US government urged to save billions by audit office

22 May 20

The US spending watchdog has told the government it could save tens of billions of dollars by reducing overlap and duplication in its programmes.


The Government Accountability Office has released its latest annual report, stating that the federal government is on “an unsustainable long-term fiscal path”, especially because of its “unprecedented financial response” to the Covid-19 pandemic.

“In a time of growing deficits and debt, it’s vital that government makes the best possible use of every taxpayer dollar,” the report states.

“At the same time, opportunities exist in a number of areas to act as stewards of federal resources, including where federal programmes or activities are fragmented, overlapping or duplicative, or to redirect resources.”

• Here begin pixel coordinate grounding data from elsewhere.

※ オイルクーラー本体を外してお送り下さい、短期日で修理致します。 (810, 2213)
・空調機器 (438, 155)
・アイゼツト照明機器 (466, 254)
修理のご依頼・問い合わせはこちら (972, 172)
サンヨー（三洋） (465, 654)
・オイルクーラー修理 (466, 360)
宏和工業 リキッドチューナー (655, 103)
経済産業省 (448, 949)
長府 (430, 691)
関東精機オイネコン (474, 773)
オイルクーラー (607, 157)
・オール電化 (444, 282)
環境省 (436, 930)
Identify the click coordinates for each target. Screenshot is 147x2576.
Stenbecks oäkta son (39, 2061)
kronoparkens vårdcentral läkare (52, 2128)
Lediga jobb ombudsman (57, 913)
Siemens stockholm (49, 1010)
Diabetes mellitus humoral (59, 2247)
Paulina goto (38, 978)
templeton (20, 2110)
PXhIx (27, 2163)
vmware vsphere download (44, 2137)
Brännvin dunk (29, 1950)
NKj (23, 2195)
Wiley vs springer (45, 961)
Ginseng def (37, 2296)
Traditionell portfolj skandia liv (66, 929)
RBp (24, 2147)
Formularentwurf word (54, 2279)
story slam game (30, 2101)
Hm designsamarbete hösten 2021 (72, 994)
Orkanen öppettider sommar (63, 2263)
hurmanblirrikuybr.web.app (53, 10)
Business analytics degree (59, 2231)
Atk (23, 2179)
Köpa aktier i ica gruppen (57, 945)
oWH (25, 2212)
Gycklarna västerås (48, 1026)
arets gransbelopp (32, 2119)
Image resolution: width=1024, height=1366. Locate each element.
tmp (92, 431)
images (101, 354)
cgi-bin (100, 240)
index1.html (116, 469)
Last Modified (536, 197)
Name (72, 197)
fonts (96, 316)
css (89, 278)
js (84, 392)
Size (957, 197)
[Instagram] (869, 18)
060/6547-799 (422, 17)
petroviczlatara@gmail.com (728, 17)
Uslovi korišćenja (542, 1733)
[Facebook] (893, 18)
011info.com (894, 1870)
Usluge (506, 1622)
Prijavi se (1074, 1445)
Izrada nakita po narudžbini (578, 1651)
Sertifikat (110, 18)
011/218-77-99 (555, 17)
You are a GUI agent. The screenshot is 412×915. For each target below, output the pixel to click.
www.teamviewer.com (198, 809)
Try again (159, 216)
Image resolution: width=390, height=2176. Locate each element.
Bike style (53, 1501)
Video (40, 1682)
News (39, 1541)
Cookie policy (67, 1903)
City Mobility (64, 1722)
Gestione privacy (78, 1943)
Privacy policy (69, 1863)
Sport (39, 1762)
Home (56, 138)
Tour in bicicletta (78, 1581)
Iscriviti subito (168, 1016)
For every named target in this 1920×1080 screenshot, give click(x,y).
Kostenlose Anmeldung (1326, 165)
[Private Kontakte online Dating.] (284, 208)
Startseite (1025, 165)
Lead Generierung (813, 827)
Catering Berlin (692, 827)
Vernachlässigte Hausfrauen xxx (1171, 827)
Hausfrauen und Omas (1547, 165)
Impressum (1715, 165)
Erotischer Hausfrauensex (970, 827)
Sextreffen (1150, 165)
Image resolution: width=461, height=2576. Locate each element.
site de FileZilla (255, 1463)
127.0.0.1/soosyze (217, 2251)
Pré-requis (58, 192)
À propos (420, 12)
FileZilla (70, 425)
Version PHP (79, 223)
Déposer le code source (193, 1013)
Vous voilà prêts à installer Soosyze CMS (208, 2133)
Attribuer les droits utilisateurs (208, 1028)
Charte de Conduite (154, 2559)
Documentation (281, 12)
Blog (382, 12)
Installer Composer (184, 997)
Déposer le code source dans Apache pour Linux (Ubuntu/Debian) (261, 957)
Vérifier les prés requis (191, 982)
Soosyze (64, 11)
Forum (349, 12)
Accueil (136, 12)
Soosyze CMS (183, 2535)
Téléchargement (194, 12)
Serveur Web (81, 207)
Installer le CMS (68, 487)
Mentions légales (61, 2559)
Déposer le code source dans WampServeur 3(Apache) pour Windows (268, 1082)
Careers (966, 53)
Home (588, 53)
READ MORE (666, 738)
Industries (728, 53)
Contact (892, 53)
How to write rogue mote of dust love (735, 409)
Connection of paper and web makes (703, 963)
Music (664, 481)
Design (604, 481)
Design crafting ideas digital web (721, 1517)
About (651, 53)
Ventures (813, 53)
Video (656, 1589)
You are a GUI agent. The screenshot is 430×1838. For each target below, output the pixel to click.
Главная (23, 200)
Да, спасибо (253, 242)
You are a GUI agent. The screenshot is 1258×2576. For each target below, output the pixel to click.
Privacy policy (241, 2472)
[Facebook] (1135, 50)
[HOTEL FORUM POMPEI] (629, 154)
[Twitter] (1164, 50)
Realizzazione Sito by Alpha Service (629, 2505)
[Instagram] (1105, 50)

The GAO’s new recommendations include:

  • Strengthening the navy’s acquisition practices and ensuring that contracts are set up in a way that shipbuilders do not make profit from correcting construction mistakes and deficiencies
  • Establishing “a comprehensive approach” to the State Department’s development projects in Central America, to address the problems of limited, inconsistent information about the projects
  • Improving the management of federal gas and oil reserves, which could lead to more than $1.7bn of additional revenue in the next 10 years
  • Increasing efforts to prevent identity theft refund fraud, leading to a predicted saving of “billions of dollars”.

The GAO claimed that in the nine years since it began releasing its annual reports it has helped the government save $429bn.

“I’m extremely proud of the GAO’s work over the past decade to alert Congress and agency officials to opportunities to address fragmentation, overlap, or duplication throughout the federal government,” said Gene Dodaro, comptroller general of the US and head of the GAO.

From 2011 to 2019, the watchdog presented the government with more than 900 recommended actions to consider, and 79% of those actions have been at least partially addressed.

The report said fully implementing some of the GAO’s previous recommendations could yield further large savings.

Those recommendations include:

  • Saving “tens of billions of dollars” by investigating whether some low-activity radioactive waste could be managed as a waste type other than “high-level waste”, which requires expensive treatment and storage
  • Equalising the rates paid for certain healthcare services delivered in the Medicare programme, because payment rates currently vary by location.